#### TASK DESCRIPTION:
Reproduce every line, starting at the line that has "Image resolution: width=1400" and stopping after the line that has "[x=524, y=59]". Scale each coordinate in the answers by 1.05 and round it to a whole number, with halves rounded up. Leave all other numbers as they are.

#### A run of records:
- - - - -
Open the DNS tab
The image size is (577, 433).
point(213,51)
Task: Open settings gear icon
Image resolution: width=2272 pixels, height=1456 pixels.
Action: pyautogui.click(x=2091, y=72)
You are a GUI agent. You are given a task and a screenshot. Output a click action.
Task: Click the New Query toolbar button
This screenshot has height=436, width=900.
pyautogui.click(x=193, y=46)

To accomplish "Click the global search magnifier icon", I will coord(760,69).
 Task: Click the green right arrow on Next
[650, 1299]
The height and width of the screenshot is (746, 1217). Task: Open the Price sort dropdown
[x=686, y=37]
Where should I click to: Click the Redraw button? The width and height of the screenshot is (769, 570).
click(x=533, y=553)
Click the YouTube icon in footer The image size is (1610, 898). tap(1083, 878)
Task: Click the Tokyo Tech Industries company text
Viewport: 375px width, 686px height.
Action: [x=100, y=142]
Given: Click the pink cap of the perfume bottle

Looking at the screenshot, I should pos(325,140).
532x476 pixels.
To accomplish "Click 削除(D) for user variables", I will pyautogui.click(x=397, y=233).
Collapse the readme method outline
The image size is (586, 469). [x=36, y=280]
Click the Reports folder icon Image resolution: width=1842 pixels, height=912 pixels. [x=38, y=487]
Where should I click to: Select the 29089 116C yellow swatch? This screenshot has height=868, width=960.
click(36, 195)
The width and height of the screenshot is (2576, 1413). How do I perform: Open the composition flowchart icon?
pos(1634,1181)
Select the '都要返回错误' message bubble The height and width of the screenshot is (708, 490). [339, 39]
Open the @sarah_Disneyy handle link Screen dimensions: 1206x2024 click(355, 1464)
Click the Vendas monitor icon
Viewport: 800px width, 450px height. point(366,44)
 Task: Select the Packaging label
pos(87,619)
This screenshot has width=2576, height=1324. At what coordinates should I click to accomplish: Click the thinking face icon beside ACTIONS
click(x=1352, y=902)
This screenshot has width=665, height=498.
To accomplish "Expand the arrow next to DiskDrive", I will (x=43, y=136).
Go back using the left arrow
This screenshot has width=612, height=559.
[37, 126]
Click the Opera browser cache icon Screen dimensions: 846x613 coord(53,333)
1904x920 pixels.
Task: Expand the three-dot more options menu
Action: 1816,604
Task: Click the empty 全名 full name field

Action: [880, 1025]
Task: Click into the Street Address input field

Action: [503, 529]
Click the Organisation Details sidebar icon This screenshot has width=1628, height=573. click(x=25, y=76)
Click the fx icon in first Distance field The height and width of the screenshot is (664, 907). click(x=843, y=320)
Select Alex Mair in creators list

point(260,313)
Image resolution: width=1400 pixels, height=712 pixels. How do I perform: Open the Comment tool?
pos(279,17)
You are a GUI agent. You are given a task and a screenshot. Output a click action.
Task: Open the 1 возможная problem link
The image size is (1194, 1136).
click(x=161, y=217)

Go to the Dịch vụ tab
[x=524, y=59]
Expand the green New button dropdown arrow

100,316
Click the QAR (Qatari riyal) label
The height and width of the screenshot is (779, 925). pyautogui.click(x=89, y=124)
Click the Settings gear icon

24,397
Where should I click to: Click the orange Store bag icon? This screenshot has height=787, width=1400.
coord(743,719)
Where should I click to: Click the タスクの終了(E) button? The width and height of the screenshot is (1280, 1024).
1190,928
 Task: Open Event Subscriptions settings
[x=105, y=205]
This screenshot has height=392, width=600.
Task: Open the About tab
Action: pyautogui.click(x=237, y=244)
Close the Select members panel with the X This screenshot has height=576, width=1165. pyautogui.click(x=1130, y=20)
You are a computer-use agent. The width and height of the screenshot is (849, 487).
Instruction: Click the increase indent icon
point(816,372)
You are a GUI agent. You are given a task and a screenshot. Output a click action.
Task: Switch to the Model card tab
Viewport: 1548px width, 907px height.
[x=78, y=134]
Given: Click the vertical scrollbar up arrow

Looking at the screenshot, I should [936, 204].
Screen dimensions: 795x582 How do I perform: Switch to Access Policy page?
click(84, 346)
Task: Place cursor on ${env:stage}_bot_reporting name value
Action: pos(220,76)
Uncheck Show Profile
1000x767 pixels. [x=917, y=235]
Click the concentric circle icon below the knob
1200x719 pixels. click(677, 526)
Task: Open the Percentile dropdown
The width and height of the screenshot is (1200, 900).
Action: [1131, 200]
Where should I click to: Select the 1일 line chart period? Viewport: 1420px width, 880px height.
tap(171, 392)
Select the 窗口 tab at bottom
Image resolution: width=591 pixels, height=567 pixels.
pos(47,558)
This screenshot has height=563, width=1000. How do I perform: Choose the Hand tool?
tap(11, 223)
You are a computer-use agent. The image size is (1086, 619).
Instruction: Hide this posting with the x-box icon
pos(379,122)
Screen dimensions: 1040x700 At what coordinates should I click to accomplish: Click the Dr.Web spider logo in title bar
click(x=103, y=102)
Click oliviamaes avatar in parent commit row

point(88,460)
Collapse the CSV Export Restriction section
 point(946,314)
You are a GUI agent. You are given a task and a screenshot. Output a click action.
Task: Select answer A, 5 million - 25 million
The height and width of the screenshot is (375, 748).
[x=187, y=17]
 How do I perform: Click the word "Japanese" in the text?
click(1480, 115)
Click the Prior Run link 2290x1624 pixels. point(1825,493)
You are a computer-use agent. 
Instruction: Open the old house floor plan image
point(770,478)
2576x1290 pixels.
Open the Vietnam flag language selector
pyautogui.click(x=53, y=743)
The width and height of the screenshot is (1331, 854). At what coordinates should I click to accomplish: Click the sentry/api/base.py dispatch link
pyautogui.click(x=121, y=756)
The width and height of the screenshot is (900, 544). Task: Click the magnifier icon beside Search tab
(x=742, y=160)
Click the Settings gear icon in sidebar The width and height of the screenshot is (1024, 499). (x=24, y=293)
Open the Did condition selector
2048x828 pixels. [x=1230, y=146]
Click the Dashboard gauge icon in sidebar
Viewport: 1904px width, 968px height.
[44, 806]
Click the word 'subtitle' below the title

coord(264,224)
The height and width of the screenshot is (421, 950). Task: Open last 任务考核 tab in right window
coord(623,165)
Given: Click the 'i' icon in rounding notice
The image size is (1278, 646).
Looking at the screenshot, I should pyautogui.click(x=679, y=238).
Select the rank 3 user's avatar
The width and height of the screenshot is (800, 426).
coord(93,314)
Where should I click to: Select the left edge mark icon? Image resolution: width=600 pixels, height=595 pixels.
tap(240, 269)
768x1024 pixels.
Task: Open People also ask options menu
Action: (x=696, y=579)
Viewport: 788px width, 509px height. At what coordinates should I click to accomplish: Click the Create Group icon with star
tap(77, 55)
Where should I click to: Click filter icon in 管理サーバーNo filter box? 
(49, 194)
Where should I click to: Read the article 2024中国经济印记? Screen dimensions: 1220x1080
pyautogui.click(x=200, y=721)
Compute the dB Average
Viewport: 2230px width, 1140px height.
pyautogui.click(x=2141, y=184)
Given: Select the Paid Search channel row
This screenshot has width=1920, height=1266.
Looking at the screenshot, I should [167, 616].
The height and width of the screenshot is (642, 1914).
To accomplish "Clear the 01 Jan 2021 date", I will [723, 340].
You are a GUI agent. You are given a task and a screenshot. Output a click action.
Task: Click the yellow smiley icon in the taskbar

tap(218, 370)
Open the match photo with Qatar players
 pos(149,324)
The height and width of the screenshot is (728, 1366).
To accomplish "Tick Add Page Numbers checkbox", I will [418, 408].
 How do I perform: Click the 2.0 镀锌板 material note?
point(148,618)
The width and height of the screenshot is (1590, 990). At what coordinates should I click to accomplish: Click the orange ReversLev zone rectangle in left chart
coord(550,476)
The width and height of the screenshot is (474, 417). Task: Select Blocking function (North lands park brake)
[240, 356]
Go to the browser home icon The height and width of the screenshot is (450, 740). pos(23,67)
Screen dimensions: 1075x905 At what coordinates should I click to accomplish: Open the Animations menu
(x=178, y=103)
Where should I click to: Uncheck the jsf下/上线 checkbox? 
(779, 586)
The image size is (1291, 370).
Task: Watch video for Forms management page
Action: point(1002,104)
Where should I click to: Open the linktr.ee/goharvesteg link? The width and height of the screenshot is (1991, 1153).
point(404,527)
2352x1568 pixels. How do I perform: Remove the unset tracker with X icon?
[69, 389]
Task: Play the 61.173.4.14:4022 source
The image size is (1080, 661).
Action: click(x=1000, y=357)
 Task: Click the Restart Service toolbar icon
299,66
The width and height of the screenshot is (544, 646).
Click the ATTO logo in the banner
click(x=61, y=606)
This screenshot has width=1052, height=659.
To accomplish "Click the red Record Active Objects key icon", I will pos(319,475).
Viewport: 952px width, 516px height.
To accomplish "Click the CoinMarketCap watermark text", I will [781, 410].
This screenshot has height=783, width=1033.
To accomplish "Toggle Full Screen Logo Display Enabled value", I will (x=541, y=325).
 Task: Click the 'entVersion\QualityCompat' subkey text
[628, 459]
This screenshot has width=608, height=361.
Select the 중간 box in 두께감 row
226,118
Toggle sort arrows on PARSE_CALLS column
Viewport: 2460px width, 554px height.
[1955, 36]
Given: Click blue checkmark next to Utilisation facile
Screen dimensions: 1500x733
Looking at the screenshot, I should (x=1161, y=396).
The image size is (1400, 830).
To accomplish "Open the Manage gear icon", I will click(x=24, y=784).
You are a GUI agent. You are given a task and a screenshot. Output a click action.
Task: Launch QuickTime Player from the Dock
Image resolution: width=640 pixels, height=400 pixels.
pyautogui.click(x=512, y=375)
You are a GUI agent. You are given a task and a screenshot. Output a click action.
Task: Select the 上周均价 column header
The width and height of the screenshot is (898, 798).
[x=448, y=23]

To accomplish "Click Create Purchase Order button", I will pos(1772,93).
- - - - -
#### THE REPLY:
Image resolution: width=1400 pixels, height=712 pixels. How do I perform: Open the Comment tool?
pos(293,18)
You are a GUI agent. You are given a task and a screenshot. Output a click action.
Task: Open the 1 возможная problem link
The image size is (1194, 1136).
click(x=169, y=228)

Go to the Dịch vụ tab
[x=550, y=62]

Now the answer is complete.